Did Blue Apron’s Fast Growth Create Sweatshoplike Warehouse Conditions?

Blue Apron has called the problems “operational challenges.” Photo: Blue Apron

According to a new report, Blue Apron is having what they, in the biz, might call some “scaling issues.” Employees at the meal-kit service’s Bay Area fulfillment center tell BuzzFeed News that the start-up overworked them and didn’t “properly manage” that packing facility in its rush to grow into a billion-dollar company. Blue Apron has been dogged in the past by complaints about its environ-unfriendliness, but the problems this time involve long, low-paid workdays in a warehouse kept at below 40 degrees where fights routinely break out among co-workers:

In the 38 months since Blue Apron’s facility opened, the Richmond Police Department has received calls from there twice because of weapons, three times for bomb threats, and seven times because of assault. Police captains have met twice with Blue Apron to discuss the frequency of calls to the police. At least four arrests have been made due to violence on the premises, or threats of it. Employees have reported being punched in the face, choked, groped, pushed, pulled, and even bitten by each other on the job, according to police reports. Employees recalled bomb scares, brandished kitchen knives, and talk of guns.

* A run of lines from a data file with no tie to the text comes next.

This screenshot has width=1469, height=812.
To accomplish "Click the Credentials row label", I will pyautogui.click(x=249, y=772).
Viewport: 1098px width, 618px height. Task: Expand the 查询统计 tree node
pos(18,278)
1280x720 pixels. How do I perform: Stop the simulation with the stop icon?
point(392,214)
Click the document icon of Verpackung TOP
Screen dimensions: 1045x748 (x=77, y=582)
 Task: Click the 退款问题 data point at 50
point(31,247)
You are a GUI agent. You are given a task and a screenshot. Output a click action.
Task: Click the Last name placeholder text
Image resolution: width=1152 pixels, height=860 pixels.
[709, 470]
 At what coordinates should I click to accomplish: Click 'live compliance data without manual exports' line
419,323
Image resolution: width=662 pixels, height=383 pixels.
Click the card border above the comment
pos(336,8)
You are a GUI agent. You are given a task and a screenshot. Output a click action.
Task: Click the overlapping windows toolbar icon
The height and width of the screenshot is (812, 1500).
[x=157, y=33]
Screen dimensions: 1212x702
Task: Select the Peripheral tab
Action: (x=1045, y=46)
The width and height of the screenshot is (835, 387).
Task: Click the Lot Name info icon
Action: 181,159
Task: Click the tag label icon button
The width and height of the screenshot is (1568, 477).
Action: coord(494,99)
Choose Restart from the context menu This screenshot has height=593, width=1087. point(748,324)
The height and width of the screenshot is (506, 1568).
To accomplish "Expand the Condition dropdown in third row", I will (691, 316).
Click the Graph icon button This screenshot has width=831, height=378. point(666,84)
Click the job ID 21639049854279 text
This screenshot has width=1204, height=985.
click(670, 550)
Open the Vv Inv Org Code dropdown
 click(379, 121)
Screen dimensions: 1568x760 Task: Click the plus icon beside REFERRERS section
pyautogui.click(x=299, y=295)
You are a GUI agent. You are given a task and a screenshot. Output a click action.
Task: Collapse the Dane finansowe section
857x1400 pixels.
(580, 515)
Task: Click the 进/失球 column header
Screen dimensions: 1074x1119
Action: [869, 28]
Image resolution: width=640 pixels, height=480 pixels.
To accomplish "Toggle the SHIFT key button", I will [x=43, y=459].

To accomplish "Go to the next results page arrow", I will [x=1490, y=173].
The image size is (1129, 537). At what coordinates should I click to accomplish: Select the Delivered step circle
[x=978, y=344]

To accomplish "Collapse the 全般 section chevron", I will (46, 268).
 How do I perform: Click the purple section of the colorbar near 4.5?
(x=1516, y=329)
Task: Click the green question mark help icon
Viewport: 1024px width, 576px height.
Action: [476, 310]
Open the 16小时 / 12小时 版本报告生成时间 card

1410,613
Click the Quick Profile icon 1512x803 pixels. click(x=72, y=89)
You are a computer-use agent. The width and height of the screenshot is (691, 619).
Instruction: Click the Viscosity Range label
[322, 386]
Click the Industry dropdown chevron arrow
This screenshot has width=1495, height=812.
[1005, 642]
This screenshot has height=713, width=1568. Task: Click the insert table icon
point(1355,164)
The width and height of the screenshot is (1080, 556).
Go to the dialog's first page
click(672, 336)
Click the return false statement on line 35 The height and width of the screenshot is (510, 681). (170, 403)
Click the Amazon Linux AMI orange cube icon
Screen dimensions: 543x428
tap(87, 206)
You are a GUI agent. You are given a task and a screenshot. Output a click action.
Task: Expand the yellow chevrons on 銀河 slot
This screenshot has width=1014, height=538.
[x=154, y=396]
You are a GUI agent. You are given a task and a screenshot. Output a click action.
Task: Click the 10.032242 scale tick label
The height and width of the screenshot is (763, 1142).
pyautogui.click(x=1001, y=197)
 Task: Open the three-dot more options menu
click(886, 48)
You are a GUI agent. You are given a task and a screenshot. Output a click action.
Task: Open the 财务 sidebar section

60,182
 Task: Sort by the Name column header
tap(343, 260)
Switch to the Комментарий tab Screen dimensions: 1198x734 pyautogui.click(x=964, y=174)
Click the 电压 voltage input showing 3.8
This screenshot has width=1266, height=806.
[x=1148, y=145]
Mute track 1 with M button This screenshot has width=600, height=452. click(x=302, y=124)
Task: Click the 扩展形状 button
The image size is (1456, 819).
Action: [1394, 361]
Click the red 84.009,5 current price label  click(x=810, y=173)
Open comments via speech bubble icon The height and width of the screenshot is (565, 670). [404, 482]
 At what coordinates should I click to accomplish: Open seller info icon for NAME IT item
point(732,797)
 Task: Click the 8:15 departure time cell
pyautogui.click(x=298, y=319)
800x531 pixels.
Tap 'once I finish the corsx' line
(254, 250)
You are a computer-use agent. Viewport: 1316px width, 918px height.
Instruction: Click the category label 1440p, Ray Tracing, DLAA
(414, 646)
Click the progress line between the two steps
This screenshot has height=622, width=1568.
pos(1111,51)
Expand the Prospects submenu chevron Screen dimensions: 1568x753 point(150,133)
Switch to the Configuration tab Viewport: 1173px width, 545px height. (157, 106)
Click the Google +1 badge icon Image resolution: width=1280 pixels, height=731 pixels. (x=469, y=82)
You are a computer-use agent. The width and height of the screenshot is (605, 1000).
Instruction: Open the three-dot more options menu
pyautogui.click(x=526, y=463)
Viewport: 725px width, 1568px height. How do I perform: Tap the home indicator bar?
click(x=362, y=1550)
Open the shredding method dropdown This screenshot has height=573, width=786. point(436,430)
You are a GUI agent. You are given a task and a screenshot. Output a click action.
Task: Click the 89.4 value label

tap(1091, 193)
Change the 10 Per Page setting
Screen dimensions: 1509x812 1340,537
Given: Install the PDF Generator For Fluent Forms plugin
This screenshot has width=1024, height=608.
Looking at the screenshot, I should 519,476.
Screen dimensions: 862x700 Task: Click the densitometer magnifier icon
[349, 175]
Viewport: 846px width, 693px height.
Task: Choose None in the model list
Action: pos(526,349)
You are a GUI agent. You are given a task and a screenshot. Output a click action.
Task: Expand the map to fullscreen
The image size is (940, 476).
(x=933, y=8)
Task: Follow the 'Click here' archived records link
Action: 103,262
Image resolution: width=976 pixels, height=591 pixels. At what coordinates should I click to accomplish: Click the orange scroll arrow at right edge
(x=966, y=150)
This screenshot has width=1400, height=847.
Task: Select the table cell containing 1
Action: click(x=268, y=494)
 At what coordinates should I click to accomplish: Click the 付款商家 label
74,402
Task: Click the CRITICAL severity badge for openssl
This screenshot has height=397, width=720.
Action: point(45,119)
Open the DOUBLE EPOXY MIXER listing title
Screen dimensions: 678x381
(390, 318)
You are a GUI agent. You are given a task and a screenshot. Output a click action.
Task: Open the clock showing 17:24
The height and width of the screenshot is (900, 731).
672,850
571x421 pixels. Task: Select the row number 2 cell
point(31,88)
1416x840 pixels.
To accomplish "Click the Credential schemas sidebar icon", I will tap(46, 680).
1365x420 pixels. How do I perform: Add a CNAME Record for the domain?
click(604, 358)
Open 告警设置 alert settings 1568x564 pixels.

BuzzFeed notes one particularly “stressful” day that began with a worker phoning in a murder threat, included OSHA dinging the facility for nine health and safety violations, and ended with another worker (fired earlier that day for groping a colleague) threatening bodily harm to his manager. Health officials have docked the warehouse for forklift accidents, icy freezer floors, and the “serious” oversight of having an eyewash station next to a battery. Employees have described their hectic work as being “worse than an entire Black Friday at Best Buy.” Once orders started really exploding (that warehouse alone went from 6,500 boxes per week in 2014 to 34,000 the following year), Blue Apron apparently started relying on local temp workers in the Richmond area, a high-crime part of the Bay Area, but ended up employing “ex-cons, parolees, and gang members.” Police got called in constantly, and one local captain says these problems maybe could’ve been averted if Blue Apron had just done a little research into “different parts of the community that may not get along.”

Blue Apron says it’s “learned from” these operational challenges, addressed all of the health violations, hired a safety manager, installed security cameras and metal detectors at the doors, and slowed down on hiring. Police also add the drama’s deescalated a bit at the facility, but officers still responded to more than a dozen calls in the last five months that include everything from car theft to weapons threats.